The Compensation Committee approved Award targets under the MIP as a percentage of base salary. Under the MIP, the Award target for Mr. Henderson is 100% of base salary and the Award target for Mr. Belardi is 60% of base salary. Based on the achievement of the objectives set forth in the MIP, the percentage of base salary that may be earned by Participants ranges from 3.75% to 200% of base salary. No Awards will be made under the MIP if the EBITDA Target is not achieved.
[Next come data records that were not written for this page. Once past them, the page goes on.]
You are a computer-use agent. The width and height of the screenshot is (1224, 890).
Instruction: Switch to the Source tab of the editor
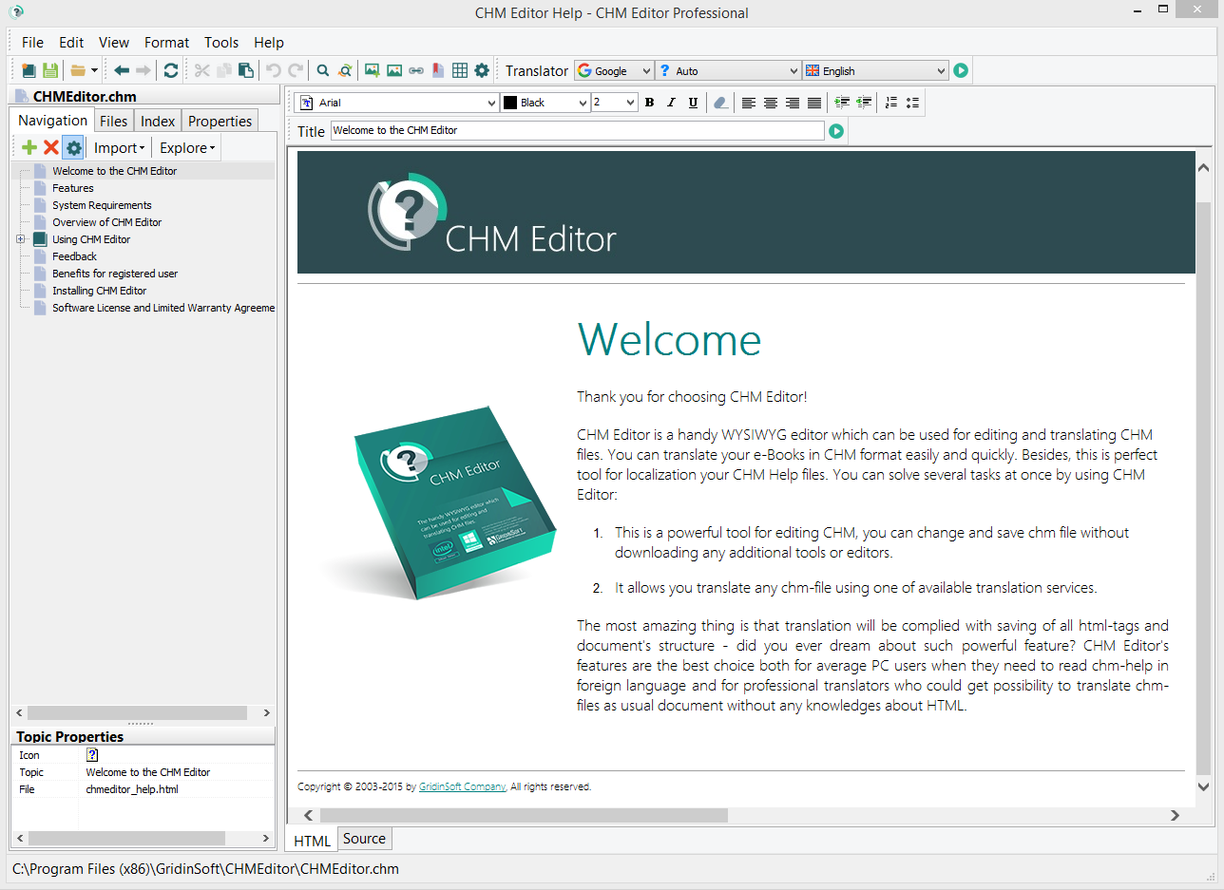point(364,839)
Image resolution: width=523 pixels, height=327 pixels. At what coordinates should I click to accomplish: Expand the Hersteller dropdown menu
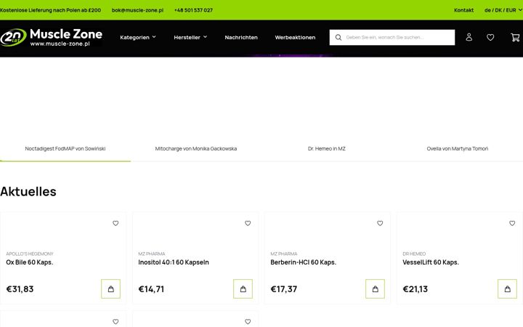point(190,37)
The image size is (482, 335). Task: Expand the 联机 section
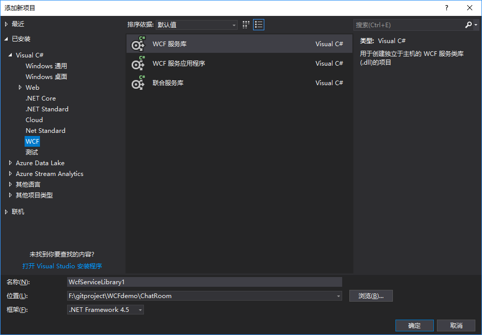click(6, 212)
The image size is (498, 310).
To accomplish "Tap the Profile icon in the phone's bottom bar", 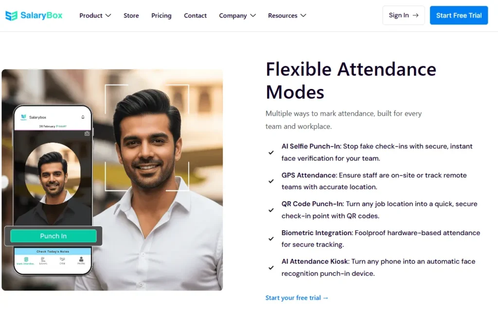I will (81, 260).
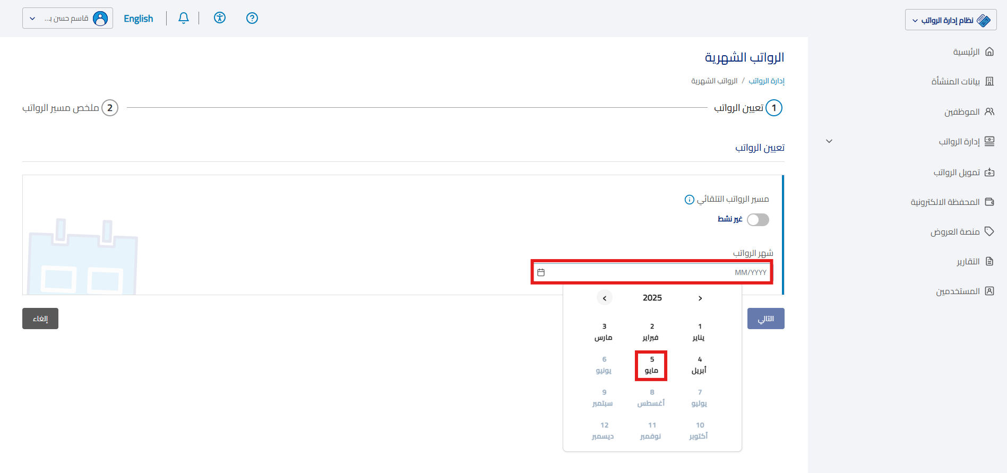Click the إلغاء cancel button
1007x473 pixels.
[x=40, y=319]
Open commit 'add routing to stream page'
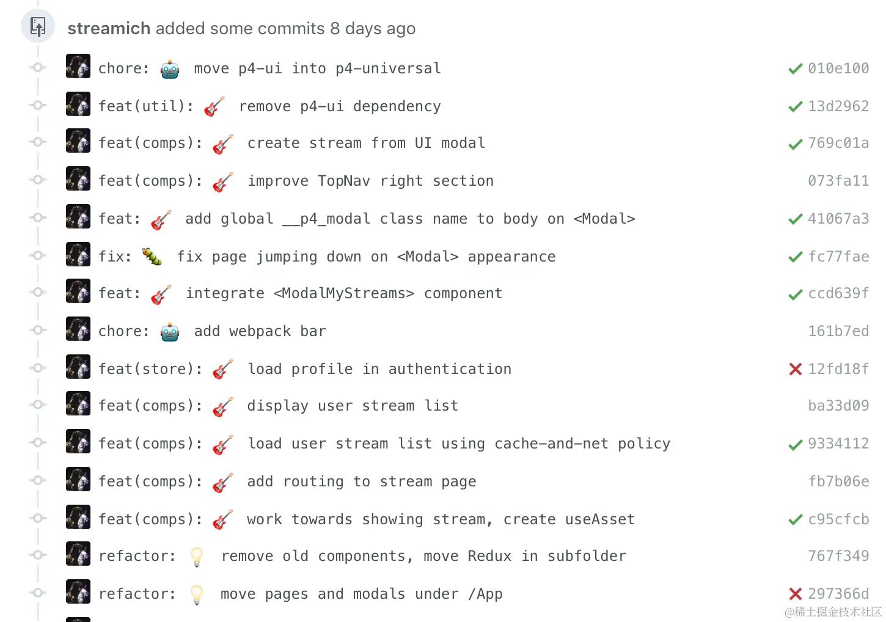Viewport: 886px width, 622px height. click(x=361, y=481)
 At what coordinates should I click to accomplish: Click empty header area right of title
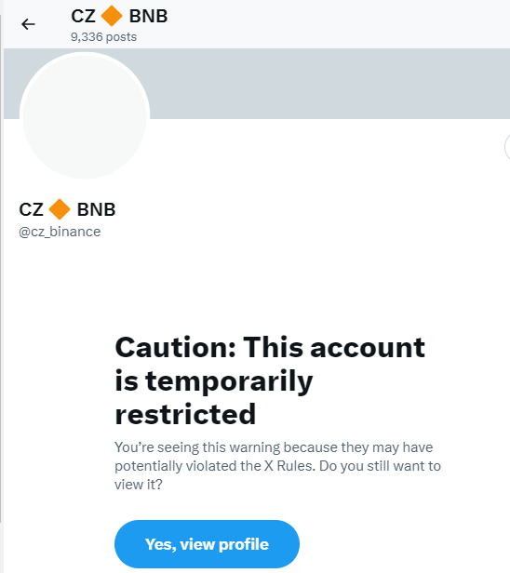[x=336, y=24]
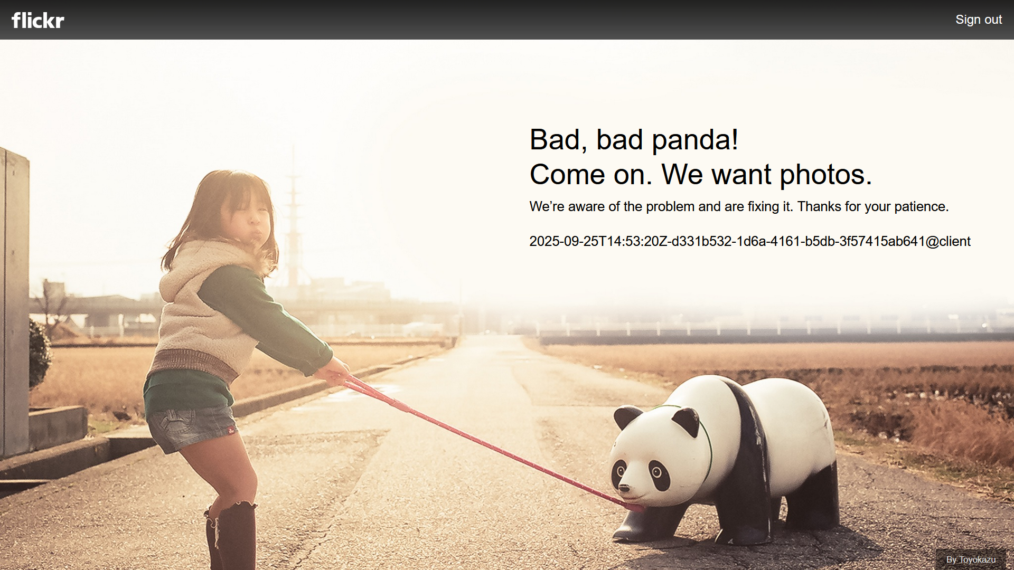
Task: Open the By Toyokazu photo credit
Action: pos(971,559)
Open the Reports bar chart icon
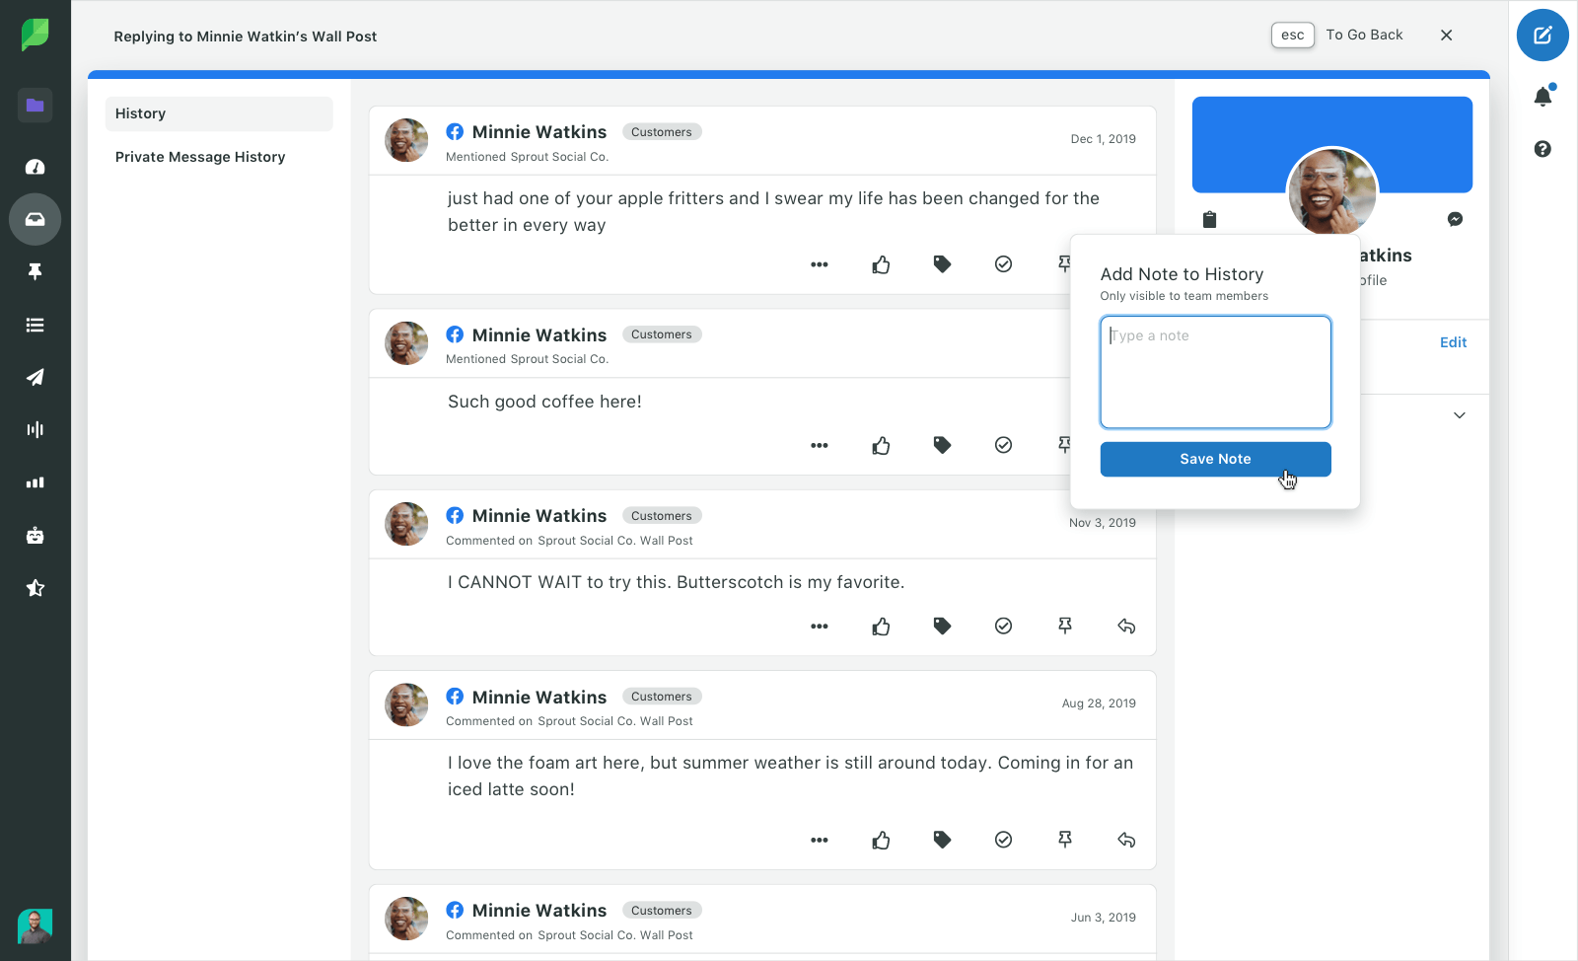 [36, 482]
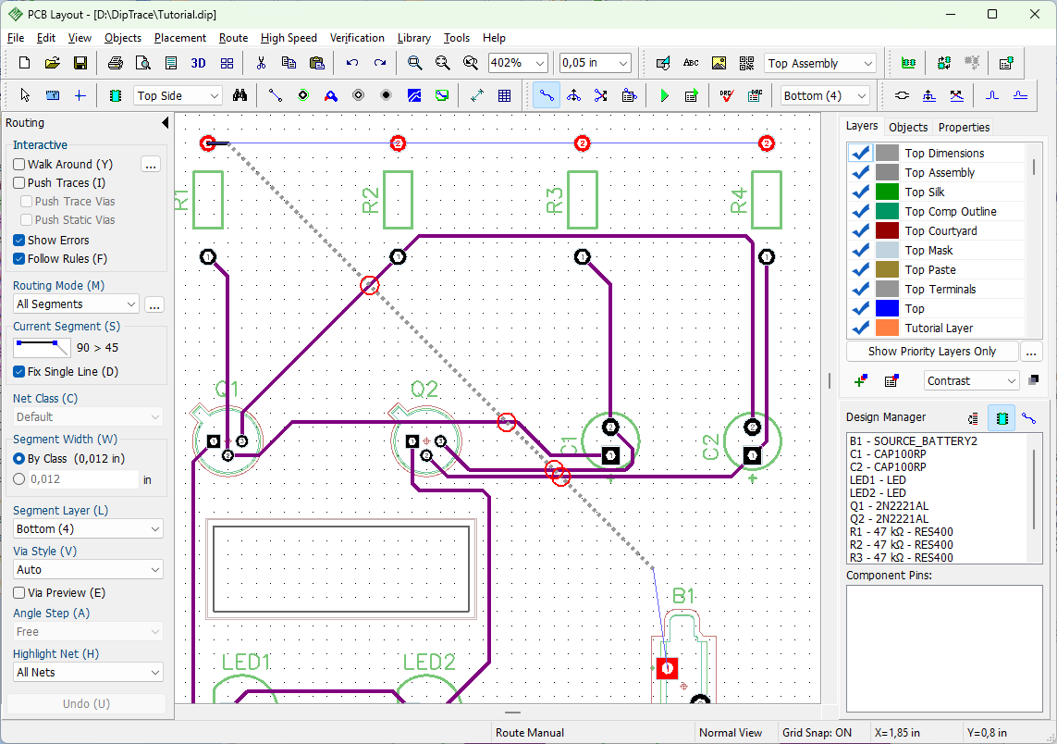The image size is (1057, 744).
Task: Open the Routing Mode All Segments dropdown
Action: [x=76, y=304]
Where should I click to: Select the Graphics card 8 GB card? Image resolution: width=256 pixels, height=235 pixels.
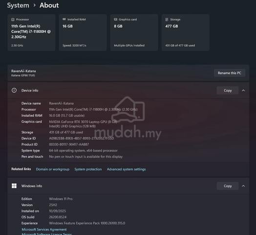134,33
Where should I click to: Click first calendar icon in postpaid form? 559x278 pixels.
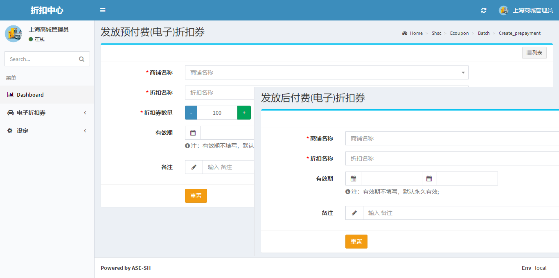(353, 179)
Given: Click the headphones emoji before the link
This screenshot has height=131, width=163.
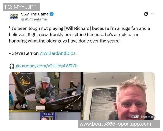Looking at the screenshot, I should click(x=12, y=66).
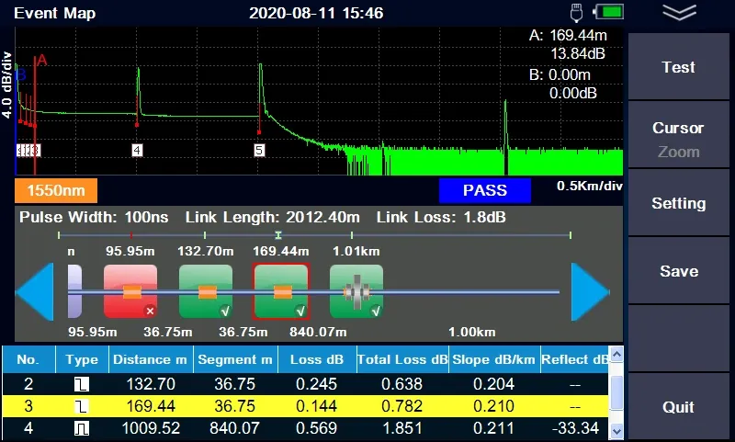Select the partial purple start event icon
This screenshot has width=735, height=442.
coord(74,291)
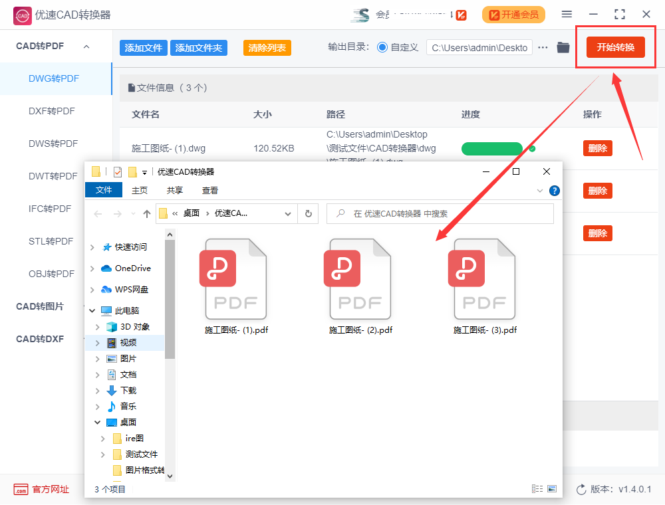Open the 文件 menu in Explorer
The width and height of the screenshot is (665, 505).
point(104,190)
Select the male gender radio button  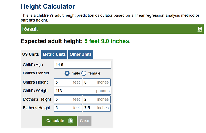pos(67,73)
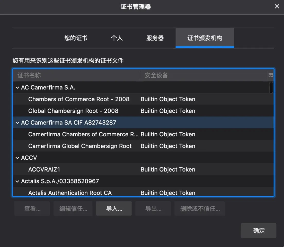Click the certificate list scrollbar thumb
This screenshot has width=284, height=247.
coord(271,88)
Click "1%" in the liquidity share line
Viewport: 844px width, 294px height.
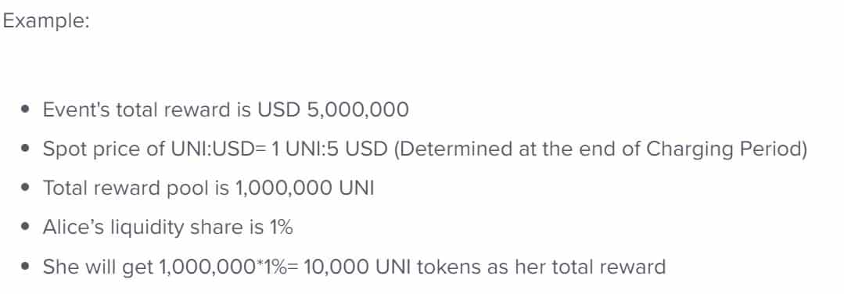point(281,228)
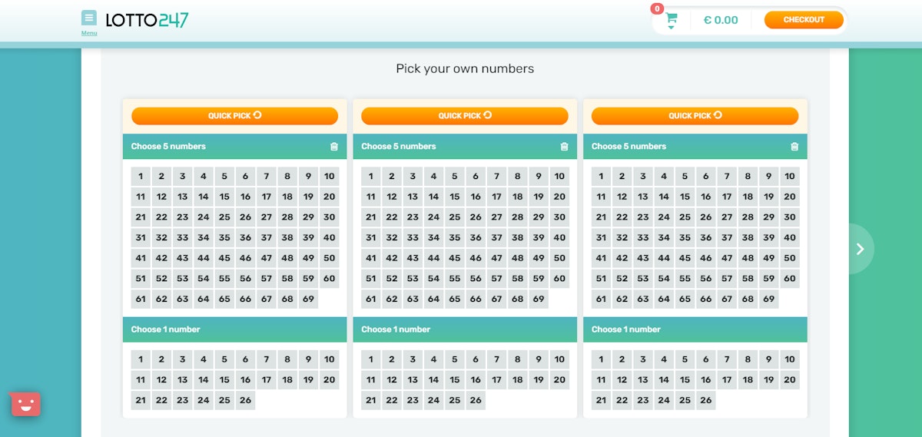The height and width of the screenshot is (437, 922).
Task: Quick Pick numbers for the first ticket
Action: (x=234, y=116)
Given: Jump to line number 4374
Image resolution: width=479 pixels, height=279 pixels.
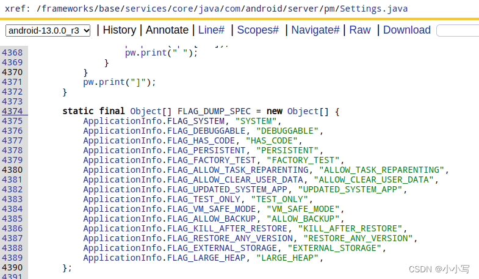Looking at the screenshot, I should 12,111.
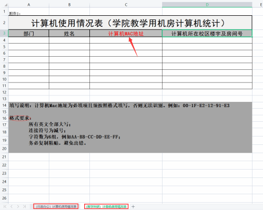
Task: Click the 格式要求 label cell
Action: (x=19, y=118)
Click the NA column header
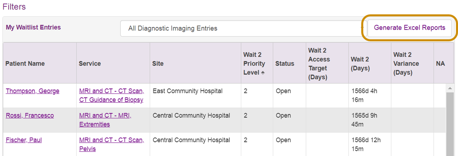Image resolution: width=458 pixels, height=156 pixels. (440, 64)
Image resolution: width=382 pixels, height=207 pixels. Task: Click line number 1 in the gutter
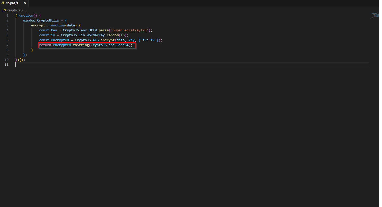click(7, 16)
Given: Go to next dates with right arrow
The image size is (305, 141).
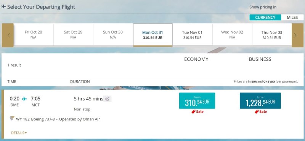Looking at the screenshot, I should (297, 35).
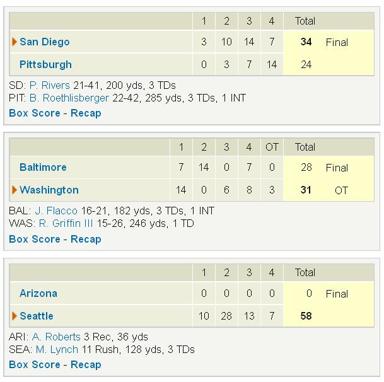Open the San Diego team link
The width and height of the screenshot is (384, 382).
point(45,42)
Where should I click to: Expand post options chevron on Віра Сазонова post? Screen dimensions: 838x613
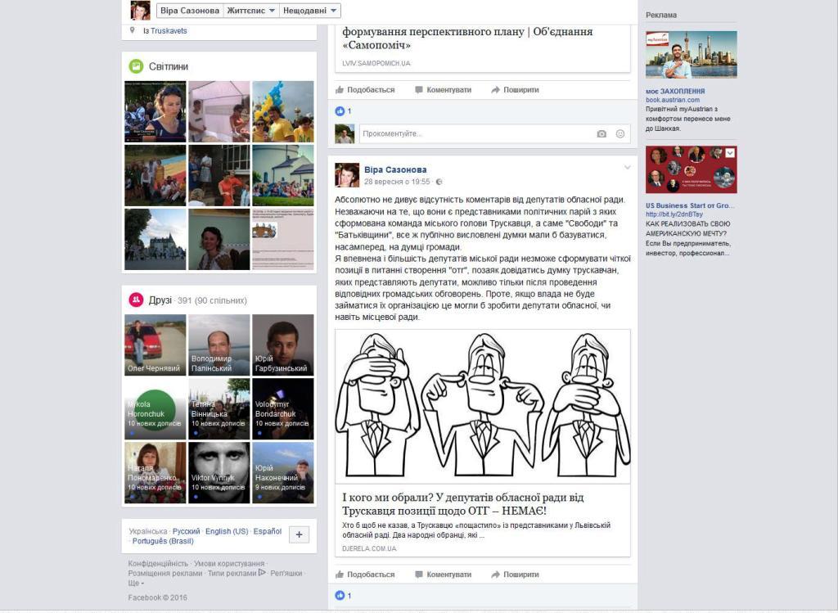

Awards under the MIP, if any, will be determined within 10 days following the release of the Company’s earnings for the Plan Year and paid within 15 days of such determination.

 

Item 9.01 Financial Statements and Exhibits.

(d)       Exhibits.

Exhibit No. Description
  
10.1Third Amendment to Management Services Agreement, effective as of September 1, 2017, by and between Steel Services Ltd. and ModusLink Global Solutions, Inc.

 

 

 

SIGNATURES

Pursuant to the requirements of the Securities Exchange Act of 1934, the registrant has duly caused this report to be signed on its behalf by the undersigned hereunto duly authorized.

 

August 29, 2017 ModusLink Global Solutions, Inc.
   
   
   
   
  By:

/s/ Louis J. Belardi

    Name: Louis J. Belardi
    Title: Chief Financial Officer

 

 

 

 Exhibit Index

Exhibit No. Description
  
10.1Third Amendment to Management Services Agreement, effective as of September 1, 2017, by and between Steel Services Ltd. and ModusLink Global Solutions, Inc.